Top of Exercise input
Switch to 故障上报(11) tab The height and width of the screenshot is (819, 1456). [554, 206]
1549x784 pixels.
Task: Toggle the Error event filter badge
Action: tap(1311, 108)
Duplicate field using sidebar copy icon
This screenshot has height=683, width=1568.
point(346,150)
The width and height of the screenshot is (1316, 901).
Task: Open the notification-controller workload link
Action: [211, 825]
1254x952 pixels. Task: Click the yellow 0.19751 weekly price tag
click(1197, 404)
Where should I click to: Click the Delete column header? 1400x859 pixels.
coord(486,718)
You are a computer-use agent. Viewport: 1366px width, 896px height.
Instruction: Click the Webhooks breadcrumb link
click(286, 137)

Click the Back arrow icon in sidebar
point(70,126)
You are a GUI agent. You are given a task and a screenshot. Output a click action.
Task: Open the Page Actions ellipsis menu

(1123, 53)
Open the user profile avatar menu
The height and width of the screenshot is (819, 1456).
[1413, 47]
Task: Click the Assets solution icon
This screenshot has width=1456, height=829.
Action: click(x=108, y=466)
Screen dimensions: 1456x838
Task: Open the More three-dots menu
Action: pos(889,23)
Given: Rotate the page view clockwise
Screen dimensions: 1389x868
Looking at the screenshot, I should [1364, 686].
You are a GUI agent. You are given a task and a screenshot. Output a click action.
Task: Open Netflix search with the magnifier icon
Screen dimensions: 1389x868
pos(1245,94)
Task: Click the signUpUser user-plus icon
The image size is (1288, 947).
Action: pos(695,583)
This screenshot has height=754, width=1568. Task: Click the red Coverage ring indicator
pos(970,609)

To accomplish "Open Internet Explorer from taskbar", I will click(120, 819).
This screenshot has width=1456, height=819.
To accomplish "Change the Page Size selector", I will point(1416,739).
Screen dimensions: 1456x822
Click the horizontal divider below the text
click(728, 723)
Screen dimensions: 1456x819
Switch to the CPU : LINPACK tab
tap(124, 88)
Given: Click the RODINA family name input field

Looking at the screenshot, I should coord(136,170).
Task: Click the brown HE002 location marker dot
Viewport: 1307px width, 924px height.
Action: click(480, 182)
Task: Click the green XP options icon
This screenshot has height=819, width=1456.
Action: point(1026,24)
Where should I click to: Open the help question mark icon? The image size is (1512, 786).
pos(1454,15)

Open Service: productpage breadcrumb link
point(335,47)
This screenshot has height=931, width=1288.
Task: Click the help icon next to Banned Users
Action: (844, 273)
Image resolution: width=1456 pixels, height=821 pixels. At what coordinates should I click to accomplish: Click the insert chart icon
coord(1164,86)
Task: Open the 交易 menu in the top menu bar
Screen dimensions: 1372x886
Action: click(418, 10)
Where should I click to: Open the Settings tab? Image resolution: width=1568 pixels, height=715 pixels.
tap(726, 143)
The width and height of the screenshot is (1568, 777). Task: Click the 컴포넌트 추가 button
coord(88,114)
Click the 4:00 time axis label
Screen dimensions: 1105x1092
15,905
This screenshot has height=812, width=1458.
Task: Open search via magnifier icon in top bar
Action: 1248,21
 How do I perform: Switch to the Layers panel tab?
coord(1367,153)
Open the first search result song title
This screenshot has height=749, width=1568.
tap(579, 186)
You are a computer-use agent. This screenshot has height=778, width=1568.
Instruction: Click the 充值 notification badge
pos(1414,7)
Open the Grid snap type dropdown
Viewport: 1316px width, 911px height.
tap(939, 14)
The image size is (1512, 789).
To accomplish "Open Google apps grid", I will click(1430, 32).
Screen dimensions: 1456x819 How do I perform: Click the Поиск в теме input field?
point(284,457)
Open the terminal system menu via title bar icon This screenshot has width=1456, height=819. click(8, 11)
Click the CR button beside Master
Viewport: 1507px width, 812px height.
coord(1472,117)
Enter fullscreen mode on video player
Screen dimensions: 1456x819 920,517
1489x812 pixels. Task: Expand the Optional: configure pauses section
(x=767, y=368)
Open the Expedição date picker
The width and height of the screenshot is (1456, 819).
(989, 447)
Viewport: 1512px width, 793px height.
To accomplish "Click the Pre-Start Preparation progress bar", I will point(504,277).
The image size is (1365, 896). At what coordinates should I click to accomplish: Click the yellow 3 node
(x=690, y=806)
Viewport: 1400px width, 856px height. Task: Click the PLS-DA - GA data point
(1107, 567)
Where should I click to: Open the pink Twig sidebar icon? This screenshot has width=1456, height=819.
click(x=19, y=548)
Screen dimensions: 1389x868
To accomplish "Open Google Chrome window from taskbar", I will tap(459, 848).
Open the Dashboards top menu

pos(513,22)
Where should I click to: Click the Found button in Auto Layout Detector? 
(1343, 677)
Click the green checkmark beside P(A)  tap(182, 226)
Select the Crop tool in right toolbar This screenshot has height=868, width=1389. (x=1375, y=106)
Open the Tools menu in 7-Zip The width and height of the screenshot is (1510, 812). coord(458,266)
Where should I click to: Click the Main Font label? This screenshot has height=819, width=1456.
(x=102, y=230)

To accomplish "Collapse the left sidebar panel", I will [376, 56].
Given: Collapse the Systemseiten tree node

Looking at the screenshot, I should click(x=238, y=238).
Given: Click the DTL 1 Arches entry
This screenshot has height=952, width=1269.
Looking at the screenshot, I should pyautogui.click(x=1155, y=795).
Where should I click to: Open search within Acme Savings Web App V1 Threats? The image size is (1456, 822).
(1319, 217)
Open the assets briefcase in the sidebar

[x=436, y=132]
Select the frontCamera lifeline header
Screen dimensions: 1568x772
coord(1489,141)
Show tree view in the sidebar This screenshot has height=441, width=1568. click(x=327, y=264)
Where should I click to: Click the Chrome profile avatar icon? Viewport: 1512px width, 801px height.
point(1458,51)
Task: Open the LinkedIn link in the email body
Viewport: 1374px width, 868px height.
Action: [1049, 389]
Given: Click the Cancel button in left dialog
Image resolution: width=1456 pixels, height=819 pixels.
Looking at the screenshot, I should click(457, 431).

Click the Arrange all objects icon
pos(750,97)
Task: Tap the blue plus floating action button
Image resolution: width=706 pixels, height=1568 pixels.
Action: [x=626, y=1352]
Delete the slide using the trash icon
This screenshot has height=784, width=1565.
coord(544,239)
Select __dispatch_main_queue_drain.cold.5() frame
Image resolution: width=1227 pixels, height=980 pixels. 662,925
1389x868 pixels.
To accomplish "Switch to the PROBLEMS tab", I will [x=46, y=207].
Bottom of Exercise input
(Problem) Exactly as written, please output every entry.

(Answer)
Switch to 故障上报(11) tab The height and width of the screenshot is (819, 1456). [554, 206]
1549x784 pixels.
Task: Toggle the Error event filter badge
Action: tap(1311, 108)
Duplicate field using sidebar copy icon
This screenshot has height=683, width=1568.
point(346,150)
The width and height of the screenshot is (1316, 901).
Task: Open the notification-controller workload link
Action: [211, 825]
1254x952 pixels. Task: Click the yellow 0.19751 weekly price tag
click(1197, 404)
Where should I click to: Click the Delete column header? 1400x859 pixels.
coord(486,718)
You are a computer-use agent. Viewport: 1366px width, 896px height.
Instruction: Click the Webhooks breadcrumb link
click(286, 137)

Click the Back arrow icon in sidebar
point(70,126)
You are a GUI agent. You are given a task and a screenshot. Output a click action.
Task: Open the Page Actions ellipsis menu

(1123, 53)
Open the user profile avatar menu
The height and width of the screenshot is (819, 1456).
[1413, 47]
Task: Click the Assets solution icon
This screenshot has width=1456, height=829.
Action: click(x=108, y=466)
Screen dimensions: 1456x838
Task: Open the More three-dots menu
Action: pos(889,23)
Given: Rotate the page view clockwise
Screen dimensions: 1389x868
Looking at the screenshot, I should [1364, 686].
You are a GUI agent. You are given a task and a screenshot. Output a click action.
Task: Open Netflix search with the magnifier icon
Screen dimensions: 1389x868
pos(1245,94)
Task: Click the signUpUser user-plus icon
The image size is (1288, 947).
Action: pos(695,583)
This screenshot has height=754, width=1568. Task: Click the red Coverage ring indicator
pos(970,609)

To accomplish "Open Internet Explorer from taskbar", I will click(120, 819).
This screenshot has width=1456, height=819.
To accomplish "Change the Page Size selector", I will point(1416,739).
Screen dimensions: 1456x822
Click the horizontal divider below the text
click(728, 723)
Screen dimensions: 1456x819
Switch to the CPU : LINPACK tab
tap(124, 88)
Given: Click the RODINA family name input field

Looking at the screenshot, I should coord(136,170).
Task: Click the brown HE002 location marker dot
Viewport: 1307px width, 924px height.
Action: click(480, 182)
Task: Click the green XP options icon
This screenshot has height=819, width=1456.
Action: point(1026,24)
Where should I click to: Open the help question mark icon? The image size is (1512, 786).
pos(1454,15)

Open Service: productpage breadcrumb link
point(335,47)
This screenshot has height=931, width=1288.
Task: Click the help icon next to Banned Users
Action: (844, 273)
Image resolution: width=1456 pixels, height=821 pixels. At what coordinates should I click to accomplish: Click the insert chart icon
coord(1164,86)
Task: Open the 交易 menu in the top menu bar
Screen dimensions: 1372x886
Action: click(418, 10)
Where should I click to: Open the Settings tab? Image resolution: width=1568 pixels, height=715 pixels.
tap(726, 143)
The width and height of the screenshot is (1568, 777). Task: Click the 컴포넌트 추가 button
coord(88,114)
Click the 4:00 time axis label
Screen dimensions: 1105x1092
15,905
This screenshot has height=812, width=1458.
Task: Open search via magnifier icon in top bar
Action: 1248,21
 How do I perform: Switch to the Layers panel tab?
coord(1367,153)
Open the first search result song title
This screenshot has height=749, width=1568.
tap(579, 186)
You are a computer-use agent. This screenshot has height=778, width=1568.
Instruction: Click the 充值 notification badge
pos(1414,7)
Open the Grid snap type dropdown
Viewport: 1316px width, 911px height.
tap(939, 14)
The image size is (1512, 789).
To accomplish "Open Google apps grid", I will click(1430, 32).
Screen dimensions: 1456x819 How do I perform: Click the Поиск в теме input field?
point(284,457)
Open the terminal system menu via title bar icon This screenshot has width=1456, height=819. click(8, 11)
Click the CR button beside Master
Viewport: 1507px width, 812px height.
coord(1472,117)
Enter fullscreen mode on video player
Screen dimensions: 1456x819 920,517
1489x812 pixels. Task: Expand the Optional: configure pauses section
(x=767, y=368)
Open the Expedição date picker
The width and height of the screenshot is (1456, 819).
(989, 447)
Viewport: 1512px width, 793px height.
To accomplish "Click the Pre-Start Preparation progress bar", I will point(504,277).
The image size is (1365, 896). At what coordinates should I click to accomplish: Click the yellow 3 node
(x=690, y=806)
Viewport: 1400px width, 856px height. Task: Click the PLS-DA - GA data point
(1107, 567)
Where should I click to: Open the pink Twig sidebar icon? This screenshot has width=1456, height=819.
click(x=19, y=548)
Screen dimensions: 1389x868
To accomplish "Open Google Chrome window from taskbar", I will tap(459, 848).
Open the Dashboards top menu

pos(513,22)
Where should I click to: Click the Found button in Auto Layout Detector? 
(1343, 677)
Click the green checkmark beside P(A)  tap(182, 226)
Select the Crop tool in right toolbar This screenshot has height=868, width=1389. (x=1375, y=106)
Open the Tools menu in 7-Zip The width and height of the screenshot is (1510, 812). coord(458,266)
Where should I click to: Click the Main Font label? This screenshot has height=819, width=1456.
(x=102, y=230)

To accomplish "Collapse the left sidebar panel", I will [376, 56].
Given: Collapse the Systemseiten tree node

Looking at the screenshot, I should click(x=238, y=238).
Given: Click the DTL 1 Arches entry
This screenshot has height=952, width=1269.
Looking at the screenshot, I should pyautogui.click(x=1155, y=795).
Where should I click to: Open search within Acme Savings Web App V1 Threats? The image size is (1456, 822).
(1319, 217)
Open the assets briefcase in the sidebar

[x=436, y=132]
Select the frontCamera lifeline header
Screen dimensions: 1568x772
coord(1489,141)
Show tree view in the sidebar This screenshot has height=441, width=1568. click(x=327, y=264)
Where should I click to: Click the Chrome profile avatar icon? Viewport: 1512px width, 801px height.
point(1458,51)
Task: Open the LinkedIn link in the email body
Viewport: 1374px width, 868px height.
Action: [1049, 389]
Given: Click the Cancel button in left dialog
Image resolution: width=1456 pixels, height=819 pixels.
Looking at the screenshot, I should click(457, 431).

Click the Arrange all objects icon
pos(750,97)
Task: Tap the blue plus floating action button
Image resolution: width=706 pixels, height=1568 pixels.
Action: [x=626, y=1352]
Delete the slide using the trash icon
This screenshot has height=784, width=1565.
coord(544,239)
Select __dispatch_main_queue_drain.cold.5() frame
Image resolution: width=1227 pixels, height=980 pixels. 662,925
1389x868 pixels.
To accomplish "Switch to the PROBLEMS tab", I will [x=46, y=207].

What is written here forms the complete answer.